Receive/Send in single thread or separate threads?

Receive/Send in single thread or separate threads? - c++

I was in a discussion about Multiple Threads in a client application and was told that using a separate thread for receiving data and another thread for sending data is not the way to go.
Why?
From what I know TCP is Full-Duplex so this would be a performance improvement, or not?

Having a dedicated send thread and a dedicated receive thread is bad for two reasons.
First, it means that a context switch is required every time you go from receiving to sending unless you are doing both at the same time.
Second, it means that in the the typical path where you receive a query, formulate a response, and then send that response, data will need to be handed from one thread to another, blowing out caches.
That said, if performance isn't super-critical and it fits into your design well, it certainly works. It's just that there's usually no advantage.

I suppose it depends on the scale of your application. If you are doing a small app for a class project, it might be enough to have the send and receive on the same thread. Then you don't have to worry about threading issues.
However, I worked on an application that had to listen for several thousand incoming connections, and each connection might be sending a significant amount of data. We had a thread whose sole purpose was listening for socket connections and putting the new connections into a pool, and a variable number of threads (depending on how busy the app was) just for reading off of sockets, and a different pool of threads for writing.
The problem is that if your listening socket isn't reading the data off of the wire fast enough and the buffer fills up, an error is returned, and in the case of thousands of clients, caused there to be a lot of reconnects and re-sends of data, which compounded the problem that the data was not being read fast enough in the first place.
So it comes back to what I said in the first place - it depends on the scale of your application, but why not add in the ability now? Just make sure that you are thread safe, and you should be OK.

Related

Should I use multiple threads for a multi socket client?

I understand that for most cases using threads in Qt networking is overkill and unnecessary, especially if you do it the proper way and use the readyRead() signal. However, my "client" application will have multiple sockets open (about 5) at one time. It is possible for there to be data coming in on all sockets at the same time. I am really not going to be doing any intense processing with the incoming data. Simply reading it in and then sending out a signal to update the GUI with the newly received data. Do you think a single thread application should be able to handle all of the data coming in?
I understand that I haven't shown you any code and that my description is pretty vague and it could very well depend on how it performs once implemented, but from a general design perspective and your guys' expertise, what is your opinion?

Unless you are receiving really high-bandwidth streams (e.g. megabytes per second rather than kilobytes per second), a single-threaded design should be sufficient.
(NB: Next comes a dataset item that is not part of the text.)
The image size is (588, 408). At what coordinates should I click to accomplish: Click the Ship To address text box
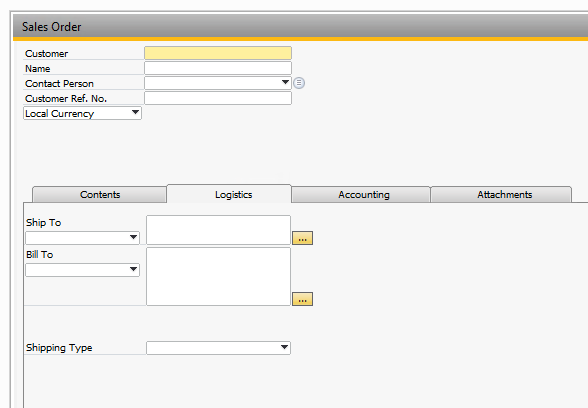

Keep in mind that the OS's networking stack is running "in the background" at all times, receiving TCP packets and storing the received data inside fixed-size in-kernel memory buffers. This happens in parallel with your program's execution, so in most cases the fact that your program is single-threaded and busy dealing with a GUI update (or another socket) won't hamper your computer's reception of TCP packets.
The case where a single-threaded design would cause a slowdown of TCP traffic is if your program (via Qt) didn't call recv() quickly enough, such that the kernel's TCP-receive buffer for a socket became entirely filled with data. At that point the kernel would have no choice but to start dropping incoming TCP packets for that socket, which would cause the server to have to re-send those TCP packets, and that would cause the socket's TCP receive rate to slow down, at least temporarily. However, that problem can be avoided by making sure the buffers never (or at least rarely) get full.
The obvious way to do that is to ensure that your program reads all of the incoming data as quickly as possible -- something that QTCPSocket does by default. The only thing you need to do is make sure that your GUI updates don't take an inordinate amount of time -- and Qt's widget-update routines are fairly efficient, so they shouldn't, unless you have a really elaborate GUI or an inefficient custom paintEvent() routine or etc.
If that's not sufficient, the next thing you could do (if necessary) is tell the OS's TCP stack to increase the size of its in-kernel TCP receive buffer, e.g. by doing:
int fd = myQTCPSocketObject.descriptor();
int newBufSizeBytes = 128*1024; // request 128kB kernel recv-buffer for this socket
if (setsockopt(fd, SOL_SOCKET, SO_RCVBUF, &newBufSizeBytes, sizeof(newBufSizeBytes)) != 0) perror("setsockopt");
Doing that would give your (single) thread more time to react before incoming packets start getting dropped for lack of in-kernel buffer space.
If, after trying all that, you still aren't getting the network performance you need, then you can try going multithreaded. I doubt it will come to that, but if it does, it needn't affect your program's design too much; you'd just write a wrapper class (called SocketThread or something) that holds your QTCPSocket object and runs an internal thread that handles the reading from the socket, and emits a bytesReceived(QByteArray) signal whenever the thread reads data from the socket. The rest of your code would remain approximately the same; just modify it to hold the SocketThread object instead of a QTCPSocket, and connect the SocketThread's bytesReceived(QByteArray) signal to a corresponding slot (via a QueuedConnection, of course, for thread-safety) and use that instead of responding directly to readReady().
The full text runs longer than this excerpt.